Fanning the Flames: Propaganda in Modern Japan, edited by Kay Ueda, curator of the Japanese Diaspora Initiative, takes a comprehensive look at how Japan deployed popular arts for propaganda that created an imperialist fervor. Inside are scholarly essays by experts, with more than 100 rich color illustrations from the collections of the Hoover Institution Library & Archives, including woodblock prints, photos, posters, and the rarely examined street paper plays called kamishibai, many of which had been destroyed or lost by the end of the Second World War.
In the Wake of Empire: Anti-Bolshevik Russia in International Affairs, 1917–1920, written by Anatol Shmelev, Robert Conquest Curator for Russia and Eurasia and Hoover research fellow, examines the personalities, institutions, political culture, and geostrategic concerns that shaped the foreign policy of the anti-Bolshevik governments and attempts to define the White movement through them.
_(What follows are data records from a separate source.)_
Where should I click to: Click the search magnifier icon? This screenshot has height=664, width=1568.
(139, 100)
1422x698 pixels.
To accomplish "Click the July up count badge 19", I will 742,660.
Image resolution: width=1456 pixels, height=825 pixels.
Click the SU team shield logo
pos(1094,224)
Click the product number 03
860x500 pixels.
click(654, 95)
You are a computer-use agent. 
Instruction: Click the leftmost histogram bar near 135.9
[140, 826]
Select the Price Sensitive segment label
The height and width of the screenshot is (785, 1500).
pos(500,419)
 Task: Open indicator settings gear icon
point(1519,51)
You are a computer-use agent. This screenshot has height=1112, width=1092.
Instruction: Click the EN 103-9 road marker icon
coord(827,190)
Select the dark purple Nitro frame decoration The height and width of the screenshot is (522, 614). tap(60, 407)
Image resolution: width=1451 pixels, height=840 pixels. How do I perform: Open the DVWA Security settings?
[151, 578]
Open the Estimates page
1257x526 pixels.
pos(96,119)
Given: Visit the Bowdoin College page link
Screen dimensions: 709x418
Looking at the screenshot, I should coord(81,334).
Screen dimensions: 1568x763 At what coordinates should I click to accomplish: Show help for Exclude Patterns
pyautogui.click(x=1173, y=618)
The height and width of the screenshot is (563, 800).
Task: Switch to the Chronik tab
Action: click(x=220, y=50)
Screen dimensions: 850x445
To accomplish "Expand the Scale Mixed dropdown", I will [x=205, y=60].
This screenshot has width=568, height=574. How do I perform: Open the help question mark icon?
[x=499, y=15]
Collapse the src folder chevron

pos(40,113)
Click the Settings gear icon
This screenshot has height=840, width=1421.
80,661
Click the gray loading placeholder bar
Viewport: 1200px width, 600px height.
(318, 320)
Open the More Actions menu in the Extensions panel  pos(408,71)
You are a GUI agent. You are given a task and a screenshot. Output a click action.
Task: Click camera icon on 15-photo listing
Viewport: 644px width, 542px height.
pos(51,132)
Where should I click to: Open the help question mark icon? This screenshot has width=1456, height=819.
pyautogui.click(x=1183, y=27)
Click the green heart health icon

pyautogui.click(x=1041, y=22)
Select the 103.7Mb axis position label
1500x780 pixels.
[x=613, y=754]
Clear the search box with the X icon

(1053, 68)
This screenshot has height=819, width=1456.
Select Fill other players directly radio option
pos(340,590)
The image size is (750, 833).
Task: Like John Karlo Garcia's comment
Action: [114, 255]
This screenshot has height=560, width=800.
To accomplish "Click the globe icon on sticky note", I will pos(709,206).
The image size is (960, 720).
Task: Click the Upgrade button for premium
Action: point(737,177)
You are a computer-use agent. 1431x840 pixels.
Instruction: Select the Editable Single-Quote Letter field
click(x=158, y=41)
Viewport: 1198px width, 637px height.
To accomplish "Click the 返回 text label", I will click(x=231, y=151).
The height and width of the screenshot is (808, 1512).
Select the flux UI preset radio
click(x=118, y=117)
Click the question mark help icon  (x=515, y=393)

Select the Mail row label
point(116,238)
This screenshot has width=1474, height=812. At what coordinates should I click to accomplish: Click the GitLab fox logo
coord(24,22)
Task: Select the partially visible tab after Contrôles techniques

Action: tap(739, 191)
Additionally, Shmelev provides a fascinating psychological study of the factors that ultimately doomed the White effort: an irrational and ill-placed faith in the desire of the Allies to help them, and wishful thinking with regard to their own prospects that obscured the reality around them.
Russia in War and Revolution: The Memoirs of Fyodor Sergeyevich Olferieff presents for the first time the memoirs of a career military officer born into a noble Russian family who observed firsthand key events of the early 20th century, including the 1905–7 revolution, the Great War, the collapse of the imperial state, and the civil wars in Ukraine and Crimea. The memoir, edited by Gary M. Hamburg, was translated from an unpublished Russian manuscript and annotated by Olferieff's granddaughter Tanya Alexandra Cameron.